U1 snRNP suppression of cleavage and polyadenylation safeguards transcriptome integrity. (a) In normal conditions, transcription starts bidirectionally from a RNAPII promoter. Relative enrichment of PAS and depletion of U1 sites leads to short nonproductive mRNAs on the antisense strand, thus enforcing promoter directionality (described in Almada et al. 2013 [49]). In the sense strand, the presence of U1-binding motifs at splice sites and along introns recruits U1 snRNP and suppresses IPA, allowing full-length expression. Regulated IPA sites can still be expressed depending on cellular context. (b) Reduction of U1 snRNP activity to levels still compatible with efficient splicing by partial functional knockdown using U1-binding ASOs (described in Vorlová et al. [19]) or following changes in endogenous levels [50], leads to selective APA. PASs in stronger context (or suppressed by weaker U1 sites) are activated first. These likely include regulated IPA sites and tandem APA sites, a situation that reflects what may occur in proliferative/cancer cells, with the appearance of shorter average mRNAs in part due to relative shortage of available U1 snRNP. (c) Complete disruption of U1 activity by sequestering ASOs leads to loss of splicing and release of global IPA activation. Because of transcriptional directionality, earlier IPA sites get used first, resulting in massive shortening of mRNAs (described in Kaida et al. [48]). (d) When ASOs targeted to a specific 5′ ss are used, U1 binding is disrupted in that particular location but still functions normally elsewhere. The result is the selective activation of the targeted IPA site (highlighted), with expression of a truncated variant (described in Vorlová et al. [19]). Expression of other genes is not disrupted. U1 snRNP is indicated, as well as U1-targeting ASOs (red) and transcript-specific ASOs, (blue). Large blue and light blue boxes indicate exons and UTRs, respectively, while lines depict introns. PAS are depicted as purple ovals, U1 sites as red bars.

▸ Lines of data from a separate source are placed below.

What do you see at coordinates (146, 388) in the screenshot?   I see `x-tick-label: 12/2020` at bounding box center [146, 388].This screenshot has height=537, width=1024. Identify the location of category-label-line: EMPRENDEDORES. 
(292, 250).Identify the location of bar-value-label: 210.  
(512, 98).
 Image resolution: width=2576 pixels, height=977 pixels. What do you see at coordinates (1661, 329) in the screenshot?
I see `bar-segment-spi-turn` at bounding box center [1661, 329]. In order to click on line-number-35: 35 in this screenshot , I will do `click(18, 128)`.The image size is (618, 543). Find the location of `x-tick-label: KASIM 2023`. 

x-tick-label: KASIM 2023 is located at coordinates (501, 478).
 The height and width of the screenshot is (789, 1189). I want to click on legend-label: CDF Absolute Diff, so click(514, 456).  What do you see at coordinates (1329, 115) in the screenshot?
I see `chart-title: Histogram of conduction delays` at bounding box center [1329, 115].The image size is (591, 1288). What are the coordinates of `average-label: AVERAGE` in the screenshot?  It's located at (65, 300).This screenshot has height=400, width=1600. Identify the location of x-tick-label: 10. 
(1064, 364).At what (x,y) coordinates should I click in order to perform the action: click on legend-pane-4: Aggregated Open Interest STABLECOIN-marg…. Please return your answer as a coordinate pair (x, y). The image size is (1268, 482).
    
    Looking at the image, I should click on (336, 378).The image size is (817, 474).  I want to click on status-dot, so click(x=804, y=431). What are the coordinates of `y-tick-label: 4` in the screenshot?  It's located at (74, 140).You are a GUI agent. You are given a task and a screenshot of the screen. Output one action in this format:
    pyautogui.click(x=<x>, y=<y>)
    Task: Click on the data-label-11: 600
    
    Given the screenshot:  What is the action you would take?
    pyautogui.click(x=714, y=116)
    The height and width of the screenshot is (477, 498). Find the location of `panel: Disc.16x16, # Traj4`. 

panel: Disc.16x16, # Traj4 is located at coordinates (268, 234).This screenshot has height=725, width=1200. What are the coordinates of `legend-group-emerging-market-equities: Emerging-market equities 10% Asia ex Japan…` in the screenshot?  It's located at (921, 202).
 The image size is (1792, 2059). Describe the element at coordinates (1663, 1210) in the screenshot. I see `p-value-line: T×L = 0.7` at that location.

Blue arrows indicate mRNA species generated in a specific context.

Figure 3

Therapeutic potential of IPA activation: induction of secreted decoy VEGFR2. An IPA site in intron 13 of VEGFR2 can be specifically and effectively activated using ASOs targeted to the 5′ ss immediately upstream, preventing U1 from binding and thus releasing suppression [19]. This leads to the expression of a variant secreted decoy VEGFR2 encoding the sole ECD. This variant can still bind VEGF or other ligands and can still dimerize with VEGF receptors, but it cannot signal. On the contrary, it leads to a blockade of VEGF signaling in targeted and surrounding cells, with dominant negative properties.